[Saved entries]
- - - - -

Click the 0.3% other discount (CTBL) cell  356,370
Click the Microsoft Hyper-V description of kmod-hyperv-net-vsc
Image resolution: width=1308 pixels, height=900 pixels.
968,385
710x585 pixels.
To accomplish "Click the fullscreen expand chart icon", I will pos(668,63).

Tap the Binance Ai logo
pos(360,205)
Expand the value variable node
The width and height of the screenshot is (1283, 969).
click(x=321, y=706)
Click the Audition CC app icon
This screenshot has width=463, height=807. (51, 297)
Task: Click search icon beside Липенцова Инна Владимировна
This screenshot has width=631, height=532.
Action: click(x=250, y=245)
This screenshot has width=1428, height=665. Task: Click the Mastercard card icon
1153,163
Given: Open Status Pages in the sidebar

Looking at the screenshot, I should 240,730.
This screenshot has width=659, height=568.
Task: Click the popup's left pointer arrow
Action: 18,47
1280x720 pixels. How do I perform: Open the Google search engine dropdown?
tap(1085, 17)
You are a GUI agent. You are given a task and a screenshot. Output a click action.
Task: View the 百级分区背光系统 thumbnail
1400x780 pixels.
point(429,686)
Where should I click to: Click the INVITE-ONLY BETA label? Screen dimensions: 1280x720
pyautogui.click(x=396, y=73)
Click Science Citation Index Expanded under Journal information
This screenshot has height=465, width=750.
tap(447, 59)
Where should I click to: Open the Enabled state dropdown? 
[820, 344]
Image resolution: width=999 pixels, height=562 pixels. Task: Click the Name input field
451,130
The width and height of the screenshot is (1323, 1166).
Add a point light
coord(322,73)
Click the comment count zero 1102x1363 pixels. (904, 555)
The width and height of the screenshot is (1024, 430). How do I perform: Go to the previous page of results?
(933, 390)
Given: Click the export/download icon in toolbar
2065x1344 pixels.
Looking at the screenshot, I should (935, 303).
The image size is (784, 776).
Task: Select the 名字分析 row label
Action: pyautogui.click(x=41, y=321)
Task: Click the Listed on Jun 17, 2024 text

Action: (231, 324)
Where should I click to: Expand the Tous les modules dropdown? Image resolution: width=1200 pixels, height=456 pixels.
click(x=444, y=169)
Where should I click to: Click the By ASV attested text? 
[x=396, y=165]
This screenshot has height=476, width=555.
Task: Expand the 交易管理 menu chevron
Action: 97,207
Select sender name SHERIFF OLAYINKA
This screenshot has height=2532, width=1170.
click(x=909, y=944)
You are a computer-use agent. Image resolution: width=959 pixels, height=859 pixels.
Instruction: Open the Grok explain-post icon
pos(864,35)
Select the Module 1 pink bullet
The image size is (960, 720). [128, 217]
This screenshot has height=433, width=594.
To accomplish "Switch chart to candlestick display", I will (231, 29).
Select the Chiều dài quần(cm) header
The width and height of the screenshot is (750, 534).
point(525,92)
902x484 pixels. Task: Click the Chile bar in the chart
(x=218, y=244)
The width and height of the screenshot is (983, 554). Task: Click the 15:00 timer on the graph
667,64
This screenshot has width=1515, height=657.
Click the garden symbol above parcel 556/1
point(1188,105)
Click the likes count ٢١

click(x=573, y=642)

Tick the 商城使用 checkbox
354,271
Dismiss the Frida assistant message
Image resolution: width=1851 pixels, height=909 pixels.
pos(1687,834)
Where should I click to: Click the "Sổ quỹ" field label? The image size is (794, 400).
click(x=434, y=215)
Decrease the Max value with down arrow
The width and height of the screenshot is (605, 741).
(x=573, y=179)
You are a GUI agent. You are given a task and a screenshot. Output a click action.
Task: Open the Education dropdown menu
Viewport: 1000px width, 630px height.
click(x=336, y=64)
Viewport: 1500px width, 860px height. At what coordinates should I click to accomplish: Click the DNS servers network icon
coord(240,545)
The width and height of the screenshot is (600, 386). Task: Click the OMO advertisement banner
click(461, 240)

- - - - -

[What you need to do] Using the entries above, return each line that includes the word "value".

[Result of this task]
Expand the value variable node
Decrease the Max value with down arrow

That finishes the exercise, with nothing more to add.